Merkel hakte sich bei der Solidaritätskundgebnung vor dem Brandenburger Tor mit Vertretern des deutschen Islam und den Repräsenten der Kirchen und Staates unter. Eine wichtige Geste.

Der vierte Schritt

Merkel und ihr Kabinett verschärften die Gesetze gegen deutschen Islamisten, die nach Syrien oder den Irak ausreisen wollen oder wieder zurückkommen.

Der fünfte Schritt

Merkel äußerte in ihrer Regierungserklärung Verständnis für diejenigen Menschen, die den Satz bezweifeln, dass die Mörder, die sich auf den Islam beriefen, nichts mit ihm zu tun hätten.
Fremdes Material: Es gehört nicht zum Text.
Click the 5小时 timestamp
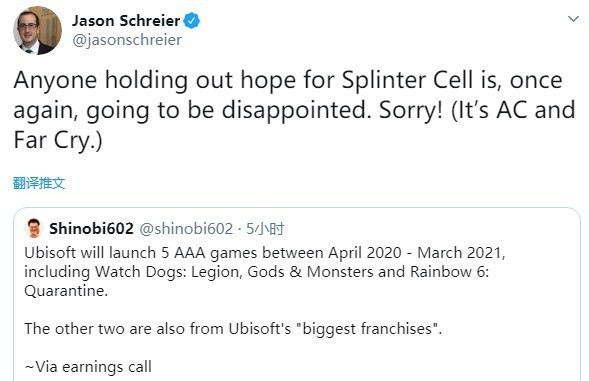 (x=265, y=228)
Die Kanzlerin: „Ich halte ein Klärung dieser berechtigten Frage durch die Geistlichkeit des Islams für wichtig und dringlich“. Gleichzeitg aber unterstrich sie immer wieder den Satz von Christian Wulff: „Der Islam gehört auch zu Deutschland“.

Daraus ergibt sich ein Gesamtkonzept der Kanzlerin, dem eine große Mehrheit der Deutschen und der in Deutschland lebenden Zuwanderer folgen können. In diesen Fragen sind sie tatsächlich in guten Händen.